Monday, August 19, 2013
Back to School Time!!!!
With the hustle and bustle of the new school year beginning, I sit back and take a look at what I've been lucky enough to witness. There are several of my friend's kids that I have watch grow up to be the well...ahem...er...adjusted individuals they are today....lol In all honesty, these kids are great! Some I wish I had a better connection with and others I miss being around because of just the ins and outs of the day.

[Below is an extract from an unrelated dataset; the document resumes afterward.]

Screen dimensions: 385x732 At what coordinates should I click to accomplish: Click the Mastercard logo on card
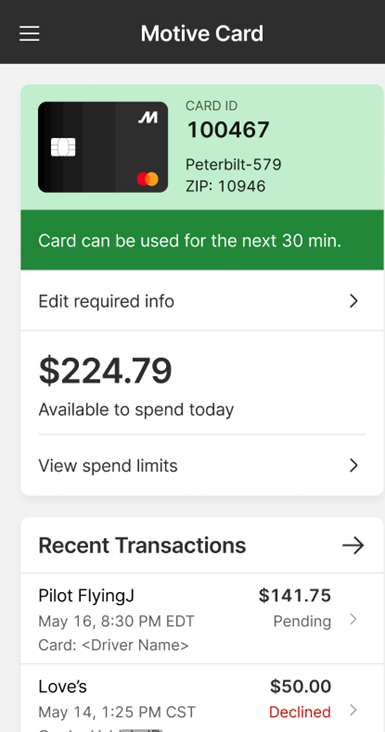[147, 179]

Looking at the first day of school pictures is always a treat. Sadly, I can certainly say my mother never took those of me. I'm not sure why or why not. I distinctly remember getting myself ready because I was too independent even for my mom sometimes. **thinking to myself**...so that's where the bug gets it from :) Do I regret not having my first day of school captured? Maybe, probably not because I'm sure the style of hair left a lot to be desired!!! None the less, I love seeing all of the pictures of returning students ready to be filled with knowledge, gain new friendships and make memories. A couple of the kids I saw I look at their pictures and I am just baffled!!! You are supposed to still be small and need help, not so damn grown that you are independent! One young man I met when he was 3. Kind of shy, very quite, sensitive in all the right ways. He was such a cutie!!! Now I look at him and my heart actually twisted into a tad bit of pain. Looking at how much he has grown and where he is going made me sad and happy all at the same time. This little boy who is growing up right before my eyes was the first kid to actually take to me and he was my bud! Now, he's got two amazing younger brothers, two awesome cousins and a love for my daughter. His change is the one that impacted me the most. I'm not sure why. Maybe it's the bond that we formed and still continue to work on even now. All I know is that he will always have a special place in mine and the bug's heart.
On the way to daycare as I was seeing the buses driving by, parents walking their kids to the bus stop and car loads of uniformed kids, I looked in the rear view mirror into the mirror on the back of my seat and I see my bug. She is quietly listening to classical, as we listen to every morning, and she is just patiently sitting there. Waiting to get to school. Waiting for mommy to give her goodbye hugs and kisses and to blow kisses on the other side of the glass door. Sitting. Quite. Thoughtful. And my heart welled up and the tears came down my face. My little girl is growing up right before my eyes and soon I will be taking her to VPK and then to Kindergarten. I know it's inevitable but all of a sudden I missed her being small. I missed my friend's 3 year old. Where is the time going??? Why does it have to go so fast??
Congratulations to all the parents today that have taken their kids back to the first day of school. To the emotional, I know I'll be a damn mess, moms that too their babies to the first day of Kindergarten to the moms that are embarking on the final year of school before college. My hats off to you and my thanks for letting me be a small part in your journey into Back To School.